In December 2000 Yves Michaud announced that he would seek the Parti Québécois nomination for a by-election in the district of Mercier. However, his candidacy was plagued with controversy, after he made sensitive comments about the Jewish community in a radio interview.

One recollection of his comments, amongst other things, was that he stated that the Jewish people had suffered, but that other peoples had also endured great tragedies. ("The Jews weren't the only people to have suffered.") However, as the affair went along, due notably to Michaud's open defence of Quebecker nationalism, he was increasingly portrayed by some as an anti-semite and denier of the Shoah, which he always categorically said he was not.

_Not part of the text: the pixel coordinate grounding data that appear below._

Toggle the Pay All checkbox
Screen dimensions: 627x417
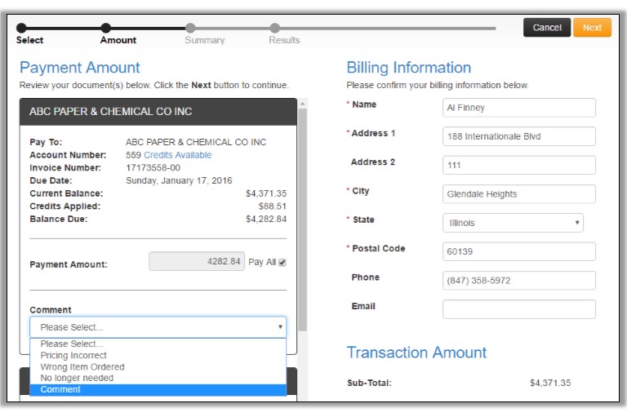pyautogui.click(x=282, y=263)
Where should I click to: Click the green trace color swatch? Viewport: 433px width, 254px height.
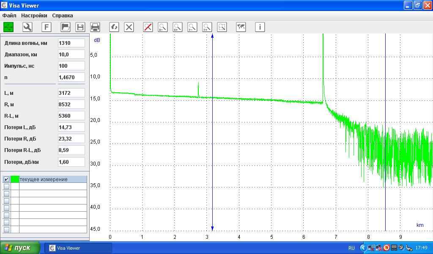tap(15, 179)
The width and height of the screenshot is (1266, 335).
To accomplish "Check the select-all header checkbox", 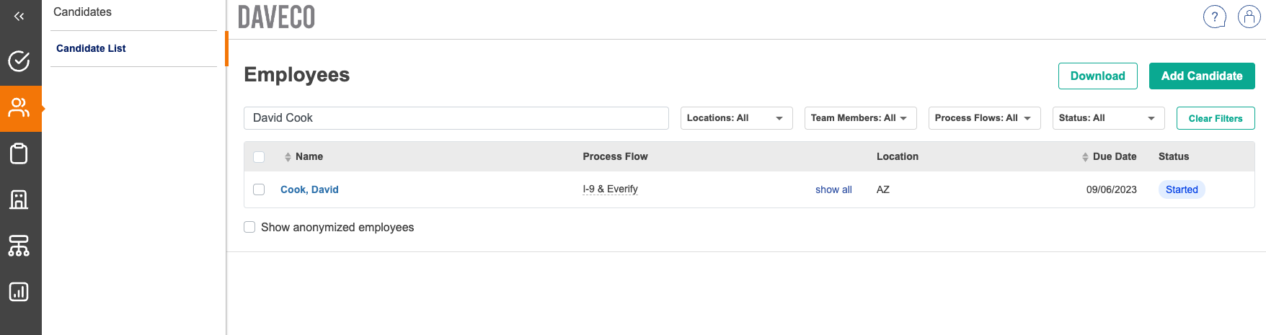I will tap(259, 157).
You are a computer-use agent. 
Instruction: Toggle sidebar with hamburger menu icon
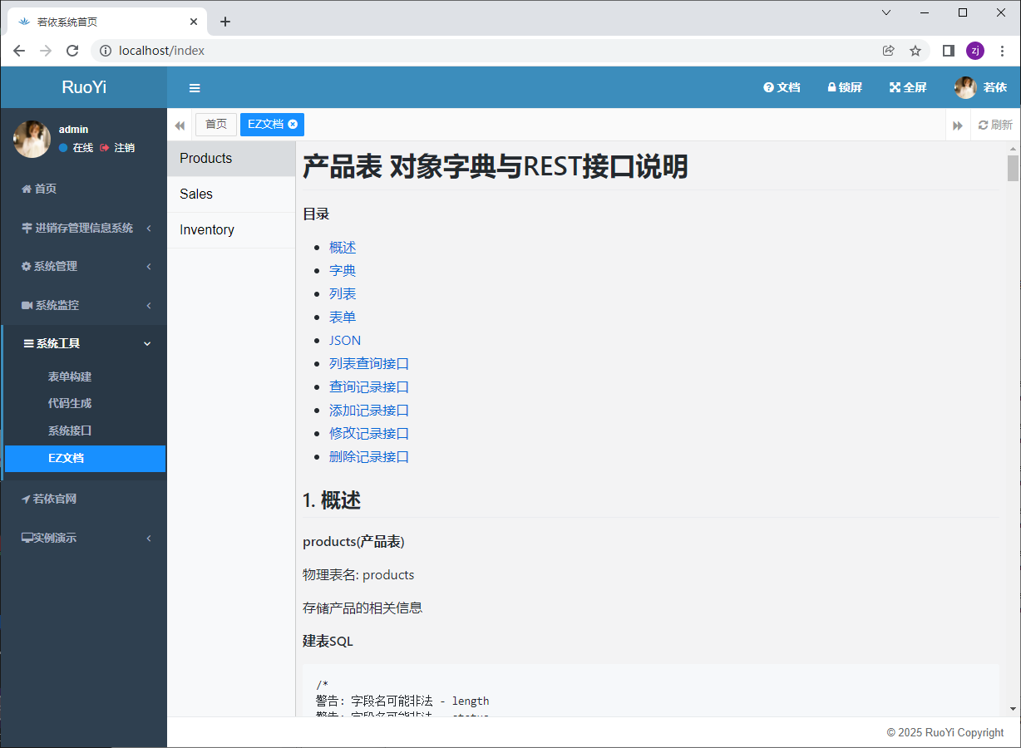[x=195, y=88]
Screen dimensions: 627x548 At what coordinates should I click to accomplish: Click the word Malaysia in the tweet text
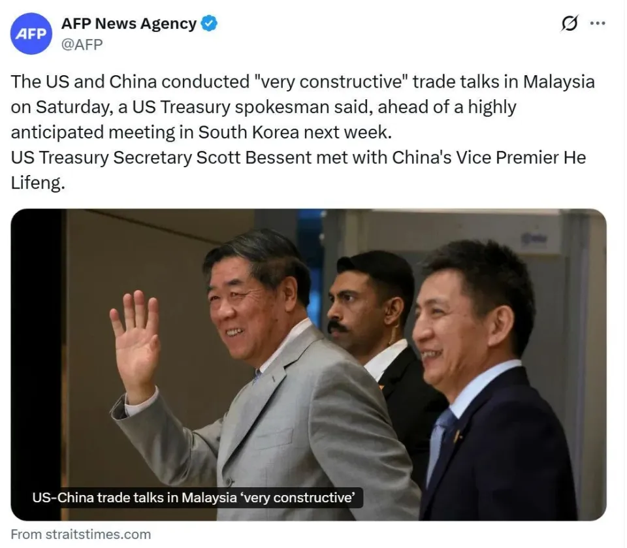(x=558, y=82)
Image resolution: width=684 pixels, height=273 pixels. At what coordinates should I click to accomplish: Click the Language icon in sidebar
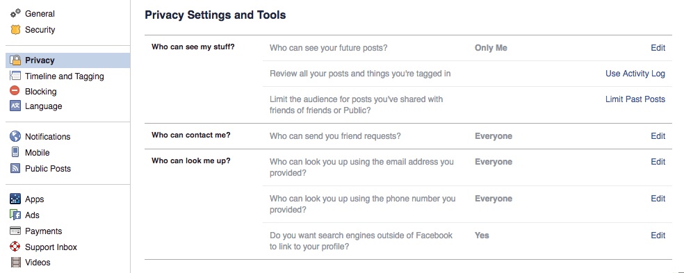point(15,106)
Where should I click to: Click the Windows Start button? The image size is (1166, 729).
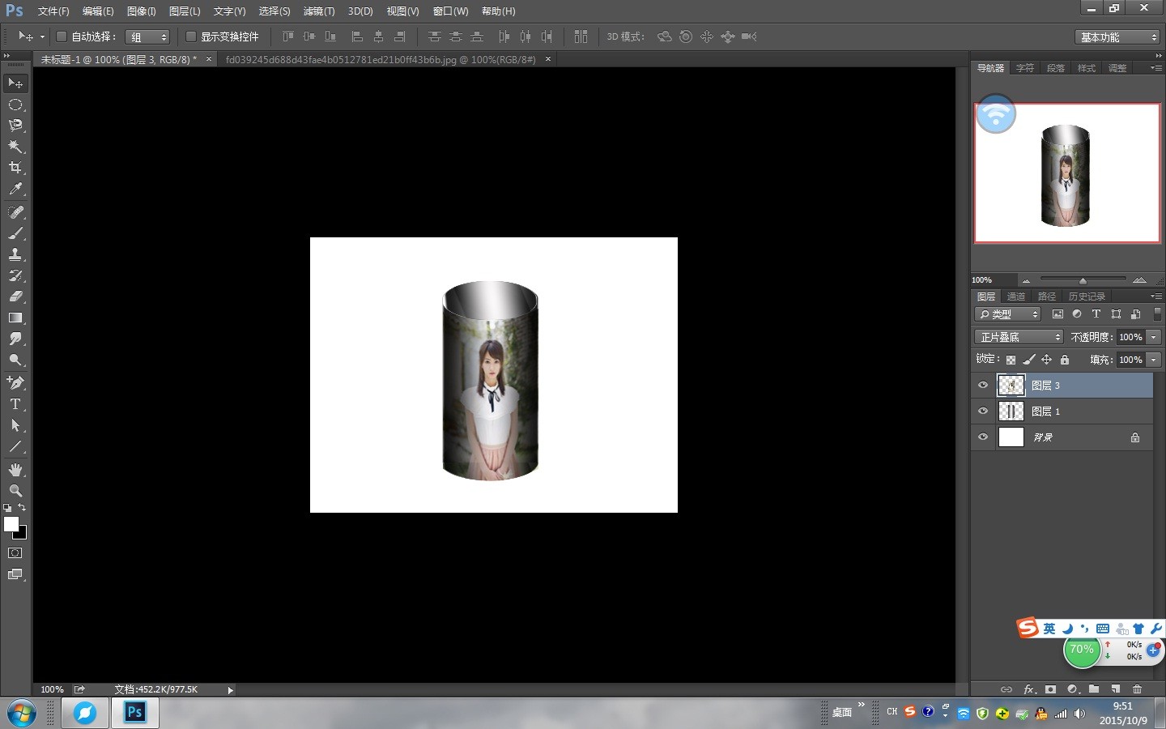(x=21, y=713)
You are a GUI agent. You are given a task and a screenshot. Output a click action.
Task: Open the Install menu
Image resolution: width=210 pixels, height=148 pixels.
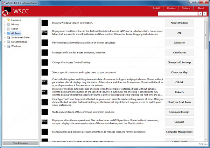tap(156, 8)
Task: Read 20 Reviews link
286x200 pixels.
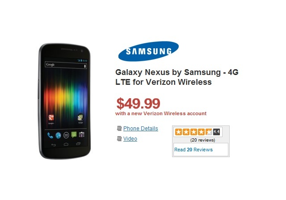Action: point(193,150)
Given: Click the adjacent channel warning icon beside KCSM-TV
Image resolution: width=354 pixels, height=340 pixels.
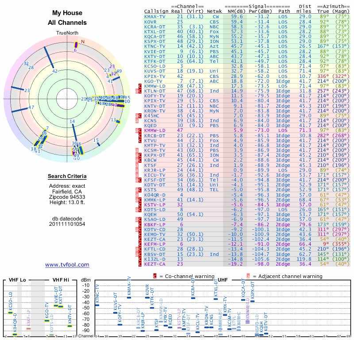Looking at the screenshot, I should (137, 150).
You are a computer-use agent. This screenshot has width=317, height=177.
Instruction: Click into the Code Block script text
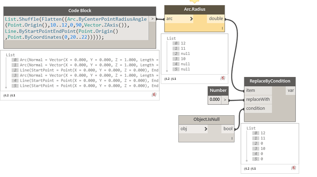pyautogui.click(x=76, y=28)
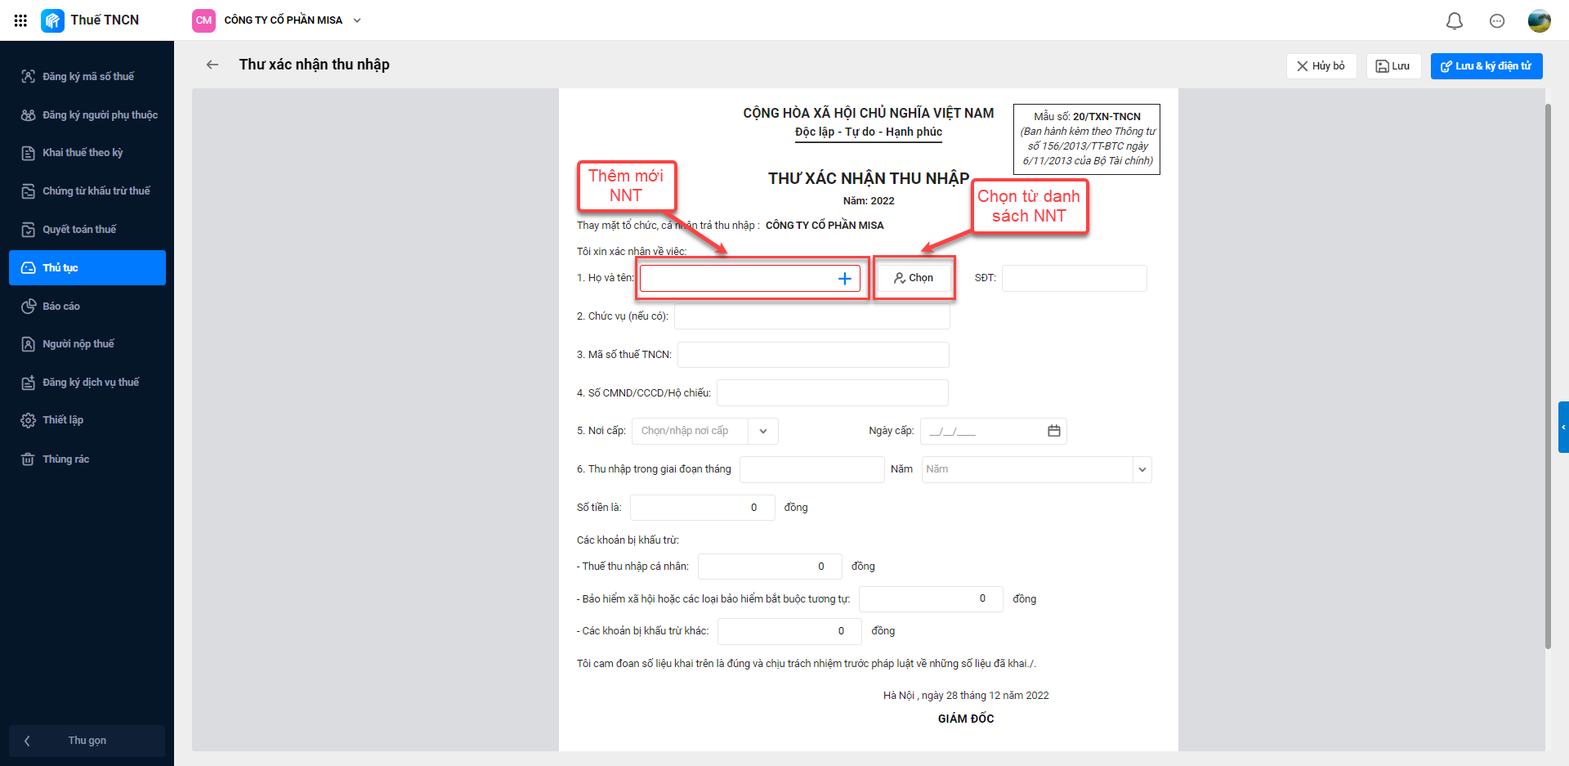Expand the right side panel handle

(x=1563, y=427)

It culminated in a motion of censure from the National Assembly of Quebec. Lucien Bouchard is also said to have been influenced by the weight of the affair (which received extremely negative coverage in the international press) to resign as Premier of Quebec in 2001 (although he did not admit it). Michaud fought to the end for recognition of the motion of censure as an "anti-democratic mistake".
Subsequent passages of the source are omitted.